The exact same request is made again.
*This time, because the response was cached, the retrieval is almost instantaneous (in microseconds).
*  The cached response is reused, so no new API call is made.

# Key Components
* set_llm_cache(InMemoryCache()): This is the command that enables caching. It uses the InMemoryCache class, which stores the data in memory.
* llm.invoke("Tell me a joke"): This method sends a prompt to the LLM. The response is cached the first time it's called, and subsequent calls use the cached response if the prompt is identical.

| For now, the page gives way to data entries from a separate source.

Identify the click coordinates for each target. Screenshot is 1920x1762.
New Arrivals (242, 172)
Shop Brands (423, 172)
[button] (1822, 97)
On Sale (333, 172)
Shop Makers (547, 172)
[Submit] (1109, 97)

# 2. How to stream responses from an LLM

To stream responses from an LLM in LangChain, you can use several methods depending on your scenario:

* 1 Synchronous Token-by-Token Streaming: 

The stream method can be used for synchronous streaming, which returns each part of the response as it’s generated. Below is an example:

In [9]:
from langchain_openai import OpenAI

# Initialize the LLM
llm = OpenAI(model="gpt-3.5-turbo-instruct", temperature=0, max_tokens=512)

# Use the stream method for synchronous streaming
for chunk in llm.stream("Write me a 1 verse song about sparkling water."):
    print(chunk, end="|", flush=True)




|Spark|ling| water|,| oh| so| clear
|Bubbles dancing|,| without| fear|
|Refreshing| taste,| a| delight|
|Spark|ling| water|,| my| thirst|'s| delight||

Here, each chunk is a part of the response, making it easy to see the streaming behavior in real time.

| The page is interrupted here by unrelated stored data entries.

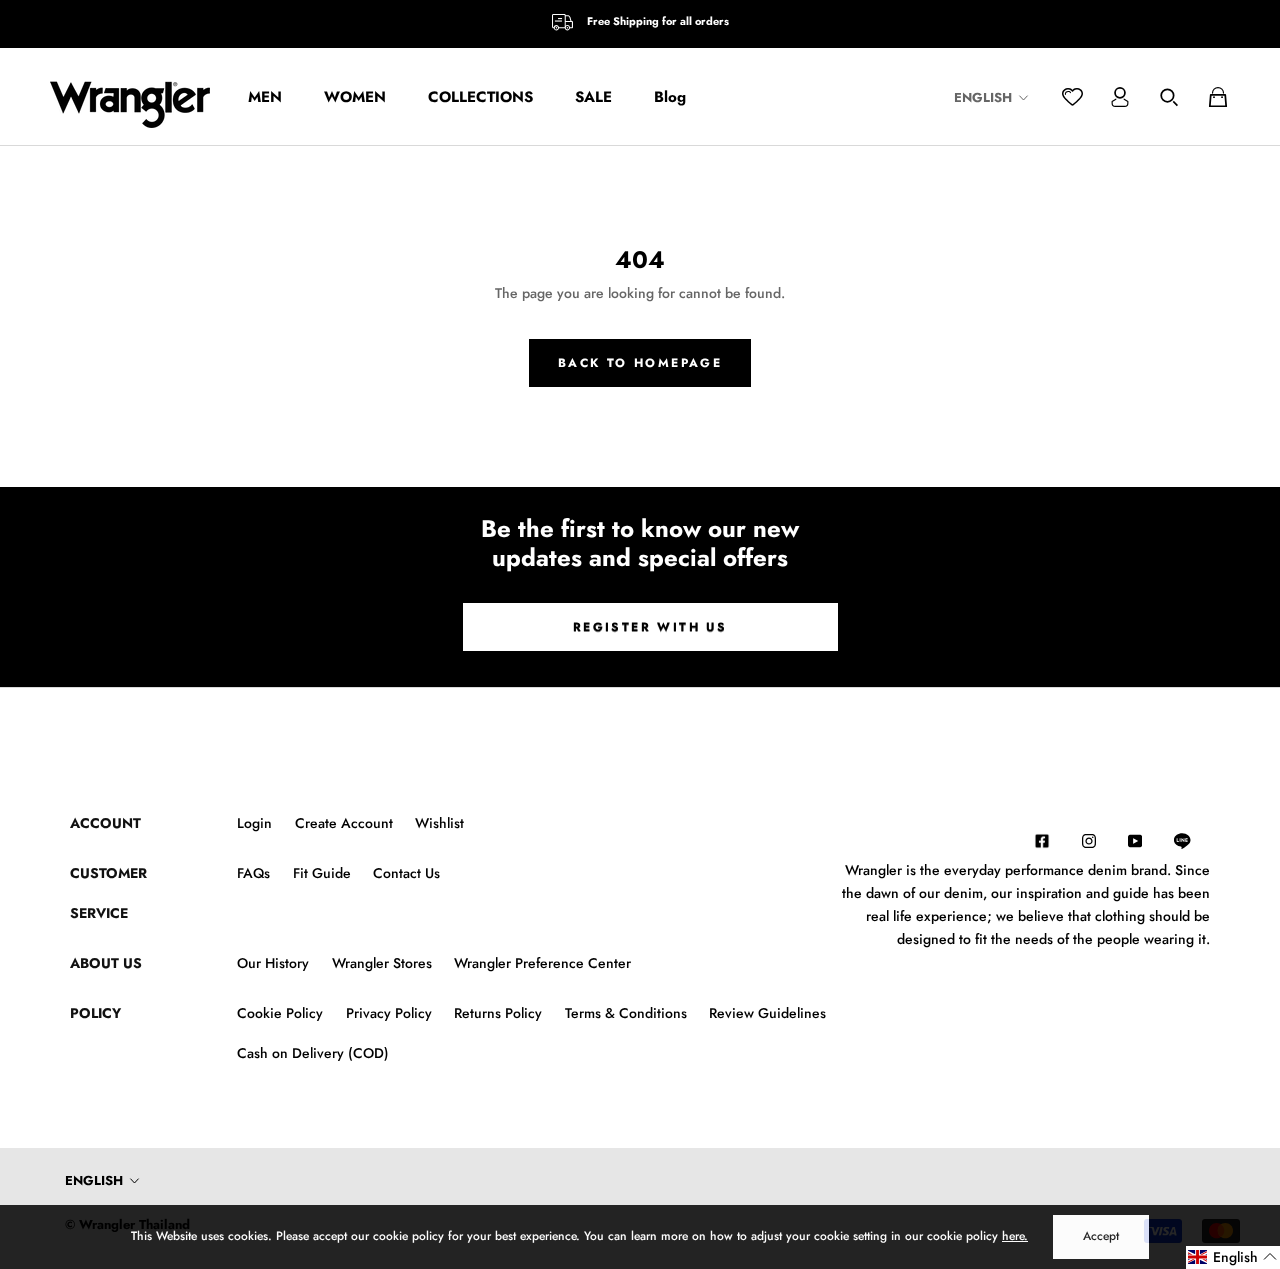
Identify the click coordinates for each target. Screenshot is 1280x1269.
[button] (1233, 1257)
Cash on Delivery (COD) (313, 1053)
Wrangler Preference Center (542, 963)
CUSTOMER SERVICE (108, 893)
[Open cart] (1218, 97)
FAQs (253, 873)
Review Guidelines (767, 1013)
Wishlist (439, 823)
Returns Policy (498, 1013)
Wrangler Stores (382, 963)
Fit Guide (322, 873)
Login (254, 823)
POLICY (95, 1013)
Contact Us (406, 873)
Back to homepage (640, 363)
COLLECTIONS (480, 97)
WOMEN (355, 97)
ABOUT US (106, 963)
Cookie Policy (280, 1013)
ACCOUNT (105, 823)
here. (1015, 1236)
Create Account (344, 823)
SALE (593, 97)
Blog (670, 97)
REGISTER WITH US (650, 627)
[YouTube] (1135, 839)
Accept (1101, 1236)
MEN (265, 97)
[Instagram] (1089, 839)
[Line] (1192, 841)
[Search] (1169, 97)
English (983, 97)
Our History (273, 963)
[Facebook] (1042, 839)
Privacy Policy (389, 1013)
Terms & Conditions (626, 1013)
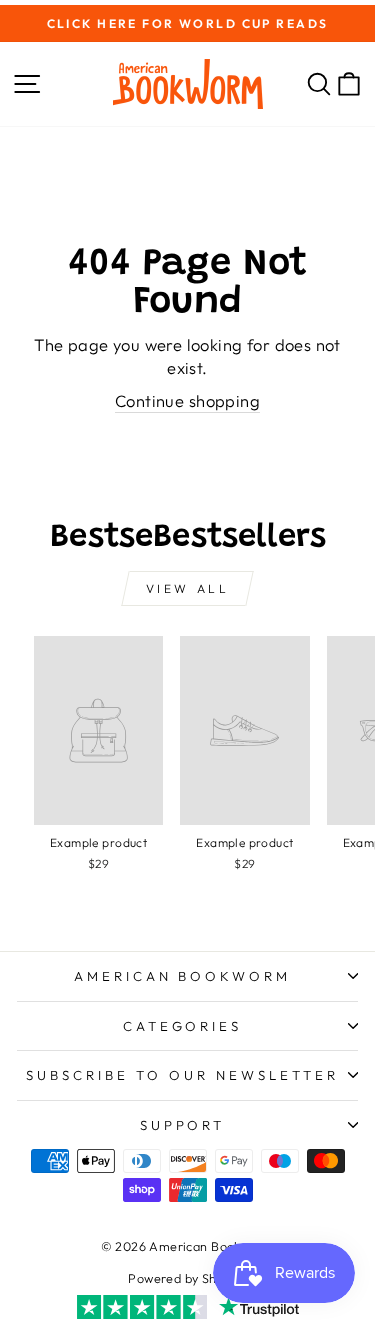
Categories (183, 1026)
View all (188, 588)
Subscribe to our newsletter (182, 1075)
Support (183, 1125)
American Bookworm (183, 976)
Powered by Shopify (187, 1278)
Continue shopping (187, 400)
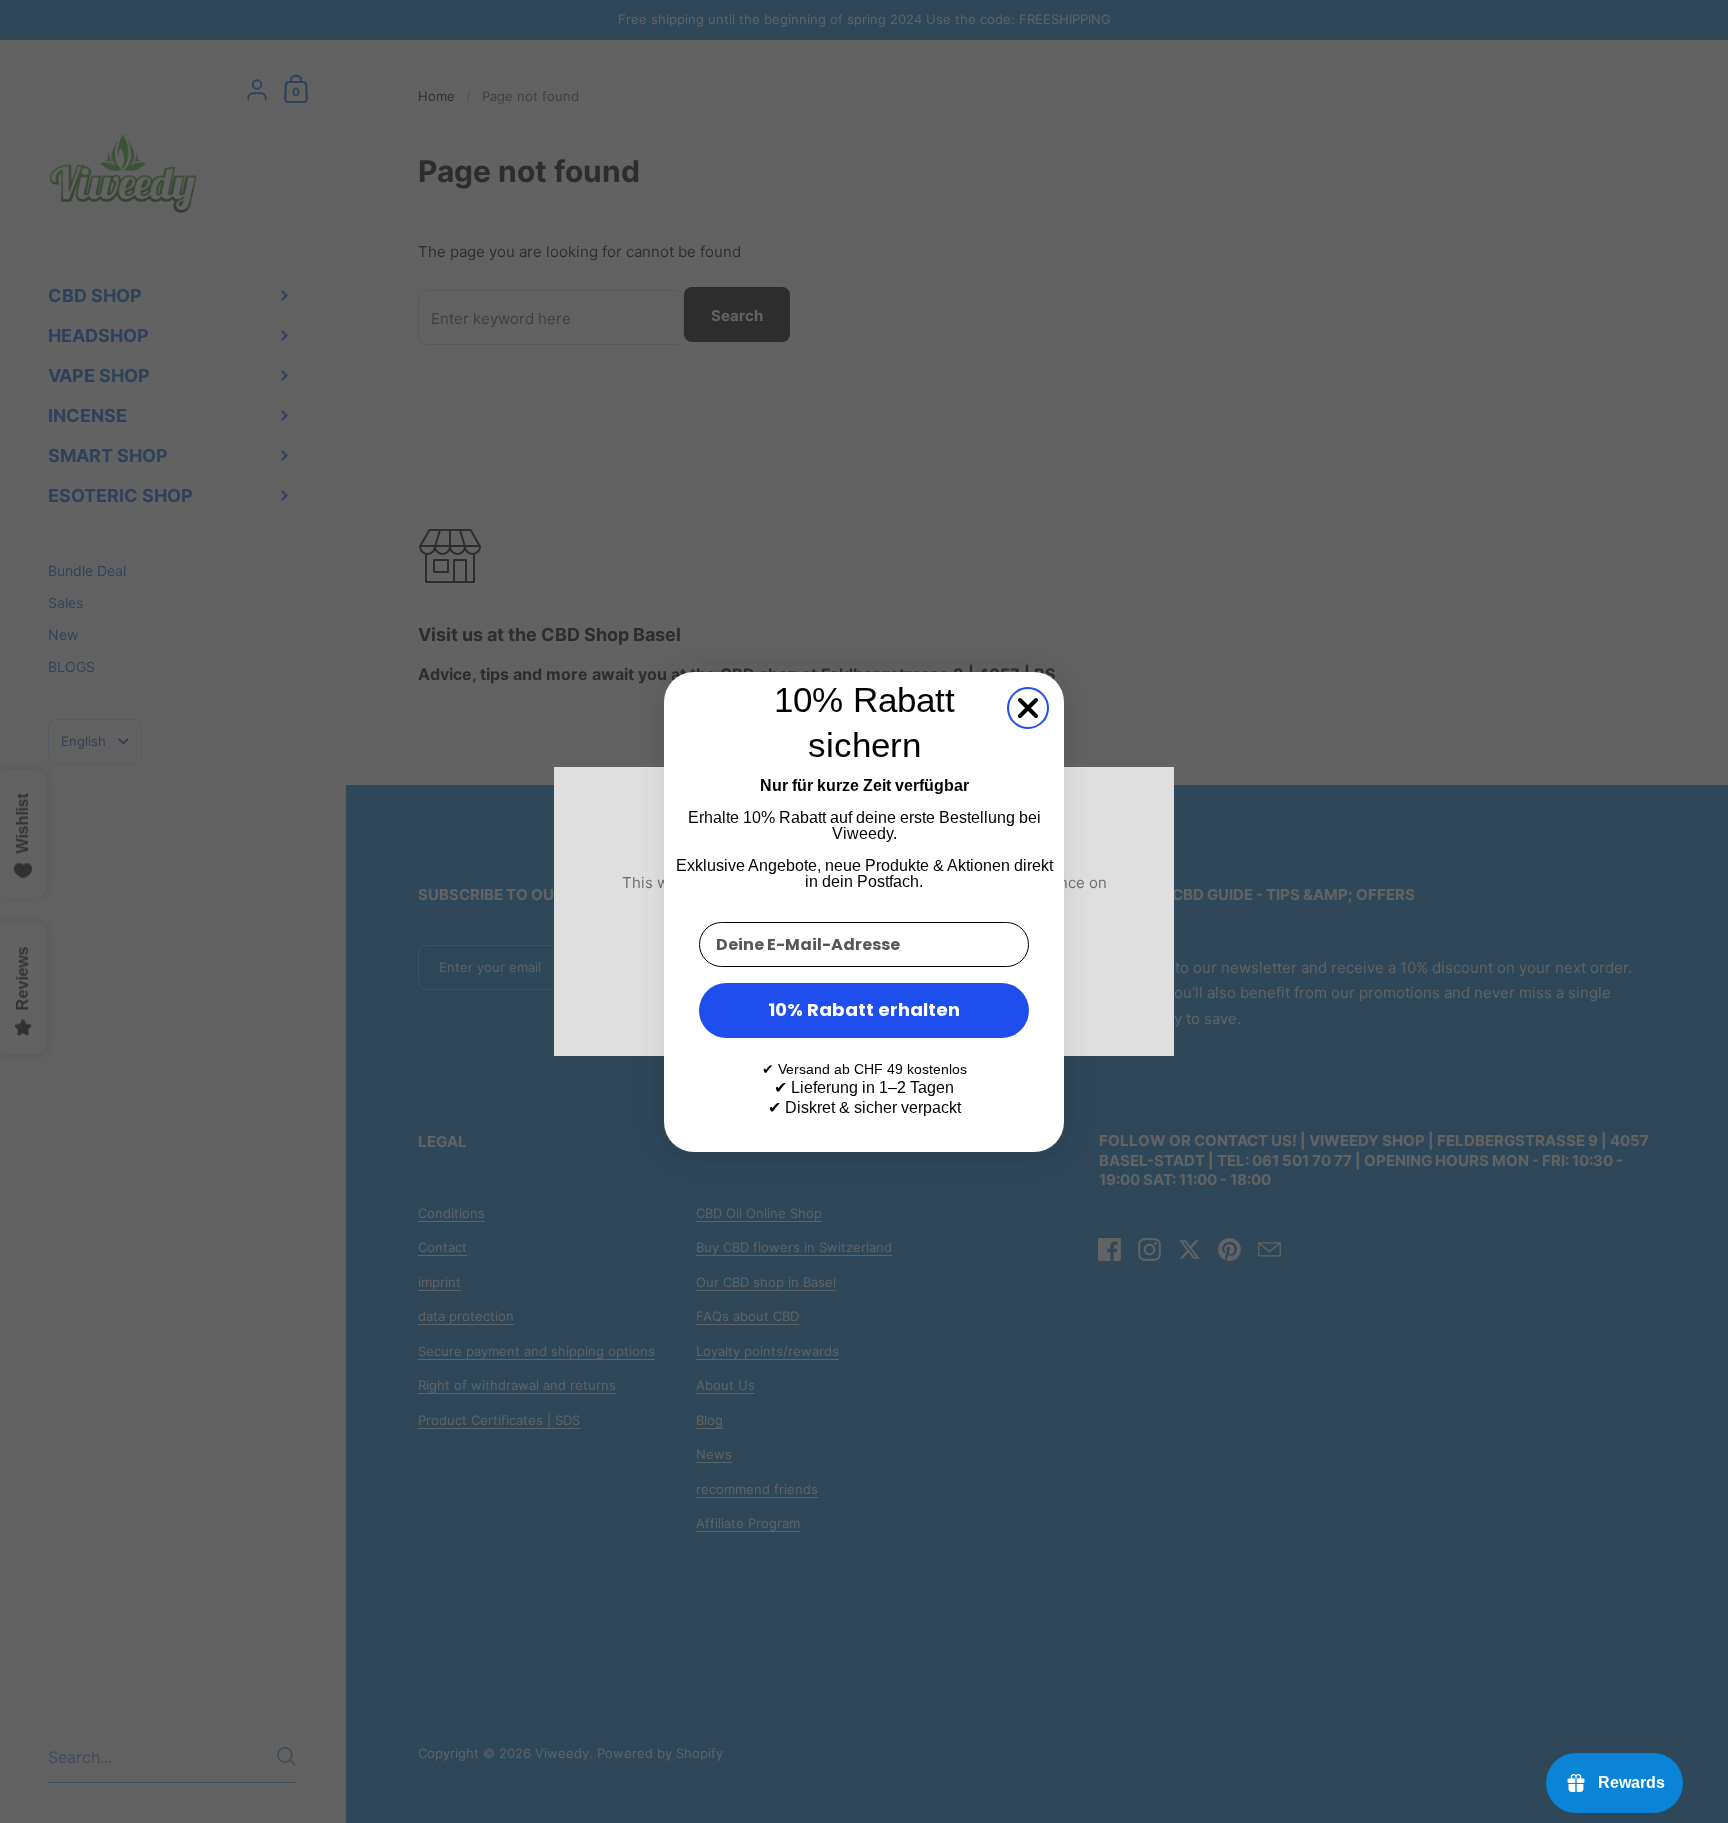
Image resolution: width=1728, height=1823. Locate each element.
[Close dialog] (1028, 708)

* 2 Asynchronous Token-by-Token Streaming:

 Use astream for asynchronous streaming, which is suitable when working with an async environment or application:

In [10]:
from langchain_openai import OpenAI

# Initialize the LLM
llm = OpenAI(model="gpt-3.5-turbo-instruct", temperature=0, max_tokens=512)

# Use the astream method for async streaming
async for chunk in llm.astream("Write me a 1 verse song about sparkling water."):
    print(chunk, end="|", flush=True)




|Spark|ling| water|,| oh| so| clear
|Bubbles dancing|,| without| fear|
|Refreshing| taste,| a| pure| delight|
|Spark|ling| water|,| my| thirst|'s| delight||

* 3 Asynchronous Event Streaming: 

astream_events provides more granular control when dealing with complex workflows that involve multiple steps (e.g., agents or chains). It can emit structured events related to the generation process, like the start or end of a prompt.

In [11]:
from langchain_openai import OpenAI

# Initialize the LLM
llm = OpenAI(model="gpt-3.5-turbo-instruct", temperature=0, max_tokens=512)

idx = 0

# Stream events asynchronously
async for event in llm.astream_events(
    "Write me a 1 verse song about goldfish on the moon", version="v1"
):
    idx += 1
    if idx >= 5:  # Limit the number of events displayed
        print("...Truncated")
        break
    print(event)


{'event': 'on_llm_start', 'run_id': '3829f406-5169-4542-8baa-72f18f0c47c1', 'name': 'OpenAI', 'tags': [], 'metadata': {}, 'data': {'input': 'Write me a 1 verse song about goldfish on the moon'}, 'parent_ids': []}
{'event': 'on_llm_stream', 'run_id': '3829f406-5169-4542-8baa-72f18f0c47c1', 'tags': [], 'metadata': {}, 'name': 'OpenAI', 'data': {'chunk': '\n\n'}, 'parent_ids': []}
{'event': 'on_llm_stream', 'run_id': '3829f406-5169-4542-8baa-72f18f0c47c1', 'tags': [], 'metadata': {}, 'name': 'OpenAI', 'data': {'chunk': 'Sw'}, 'parent_ids': []}
{'event': 'on_llm_stream', 'run_id': '3829f406-5169-4542-8baa-72f18f0c47c1', 'tags': [], 'metadata': {}, 'name': 'OpenAI', 'data': {'chunk': 'imming'}, 'parent_ids': []}
...Truncated


Use Cases:

* Sync Streaming: Ideal for simple applications where blocking behavior is acceptable.
* Async Streaming: Great for responsive apps, UIs, or web services that need non-blocking behavior.
* Async Event Streaming: Useful in complex workflows that require tracking multiple steps, maintaining states, or debugging with detailed event logs.